## [Qué hacer]
Actualiza todo el material siguiente sustituyendo cada "icon" por "button", sin cambiar nada más.

Entradas del conjunto de datos:

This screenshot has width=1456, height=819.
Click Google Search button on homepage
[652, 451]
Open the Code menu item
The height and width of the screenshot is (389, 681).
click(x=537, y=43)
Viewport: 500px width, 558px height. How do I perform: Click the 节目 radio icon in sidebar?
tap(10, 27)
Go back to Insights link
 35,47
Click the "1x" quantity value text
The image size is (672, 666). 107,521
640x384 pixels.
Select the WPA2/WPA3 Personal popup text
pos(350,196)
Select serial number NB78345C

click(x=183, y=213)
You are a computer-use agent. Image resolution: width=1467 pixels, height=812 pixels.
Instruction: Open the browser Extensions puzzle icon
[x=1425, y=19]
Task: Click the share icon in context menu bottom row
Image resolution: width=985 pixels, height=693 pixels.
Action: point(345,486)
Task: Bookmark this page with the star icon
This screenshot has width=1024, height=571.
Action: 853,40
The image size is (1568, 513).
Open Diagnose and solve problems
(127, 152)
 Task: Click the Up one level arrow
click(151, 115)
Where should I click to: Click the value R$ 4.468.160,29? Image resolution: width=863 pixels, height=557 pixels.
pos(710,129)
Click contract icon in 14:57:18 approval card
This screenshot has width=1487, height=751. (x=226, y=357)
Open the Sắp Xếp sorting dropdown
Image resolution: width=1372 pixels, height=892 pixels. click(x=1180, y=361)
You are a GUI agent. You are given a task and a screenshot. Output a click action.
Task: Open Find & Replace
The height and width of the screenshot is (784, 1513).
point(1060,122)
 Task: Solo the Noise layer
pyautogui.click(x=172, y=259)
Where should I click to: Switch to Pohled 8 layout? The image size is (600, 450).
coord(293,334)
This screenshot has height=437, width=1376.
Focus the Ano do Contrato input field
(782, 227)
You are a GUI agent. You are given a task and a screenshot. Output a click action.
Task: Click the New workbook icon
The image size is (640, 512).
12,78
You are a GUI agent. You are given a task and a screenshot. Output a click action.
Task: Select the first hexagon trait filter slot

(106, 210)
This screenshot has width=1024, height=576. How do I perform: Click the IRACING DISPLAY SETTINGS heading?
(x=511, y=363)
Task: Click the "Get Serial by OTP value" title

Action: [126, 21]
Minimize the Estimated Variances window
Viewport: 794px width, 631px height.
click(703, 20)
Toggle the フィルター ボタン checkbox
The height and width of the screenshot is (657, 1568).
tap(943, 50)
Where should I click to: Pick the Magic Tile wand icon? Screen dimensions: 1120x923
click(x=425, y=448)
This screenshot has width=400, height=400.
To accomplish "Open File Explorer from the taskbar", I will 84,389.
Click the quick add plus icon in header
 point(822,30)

## [Respuesta escrita]
This screenshot has width=1456, height=819.
Click Google Search button on homepage
[652, 451]
Open the Code menu item
The height and width of the screenshot is (389, 681).
click(x=537, y=43)
Viewport: 500px width, 558px height. How do I perform: Click the 节目 radio button in sidebar?
tap(10, 27)
Go back to Insights link
 35,47
Click the "1x" quantity value text
The image size is (672, 666). 107,521
640x384 pixels.
Select the WPA2/WPA3 Personal popup text
pos(350,196)
Select serial number NB78345C

click(x=183, y=213)
You are a computer-use agent. Image resolution: width=1467 pixels, height=812 pixels.
Instruction: Open the browser Extensions puzzle button
[x=1425, y=19]
Task: Click the share button in context menu bottom row
Image resolution: width=985 pixels, height=693 pixels.
Action: point(345,486)
Task: Bookmark this page with the star button
This screenshot has width=1024, height=571.
Action: 853,40
The image size is (1568, 513).
Open Diagnose and solve problems
(127, 152)
 Task: Click the Up one level arrow
click(151, 115)
Where should I click to: Click the value R$ 4.468.160,29? Image resolution: width=863 pixels, height=557 pixels.
pos(710,129)
Click contract button in 14:57:18 approval card
This screenshot has width=1487, height=751. (x=226, y=357)
Open the Sắp Xếp sorting dropdown
Image resolution: width=1372 pixels, height=892 pixels. click(x=1180, y=361)
You are a GUI agent. You are given a task and a screenshot. Output a click action.
Task: Open Find & Replace
The height and width of the screenshot is (784, 1513).
point(1060,122)
 Task: Solo the Noise layer
pyautogui.click(x=172, y=259)
Where should I click to: Switch to Pohled 8 layout? The image size is (600, 450).
coord(293,334)
This screenshot has height=437, width=1376.
Focus the Ano do Contrato input field
(782, 227)
You are a GUI agent. You are given a task and a screenshot. Output a click action.
Task: Click the New workbook button
The image size is (640, 512).
12,78
You are a GUI agent. You are given a task and a screenshot. Output a click action.
Task: Select the first hexagon trait filter slot

(106, 210)
This screenshot has width=1024, height=576. How do I perform: Click the IRACING DISPLAY SETTINGS heading?
(x=511, y=363)
Task: Click the "Get Serial by OTP value" title

Action: [126, 21]
Minimize the Estimated Variances window
Viewport: 794px width, 631px height.
click(703, 20)
Toggle the フィルター ボタン checkbox
The height and width of the screenshot is (657, 1568).
tap(943, 50)
Where should I click to: Pick the Magic Tile wand button? Screen dimensions: 1120x923
click(x=425, y=448)
This screenshot has width=400, height=400.
To accomplish "Open File Explorer from the taskbar", I will 84,389.
Click the quick add plus button in header
 point(822,30)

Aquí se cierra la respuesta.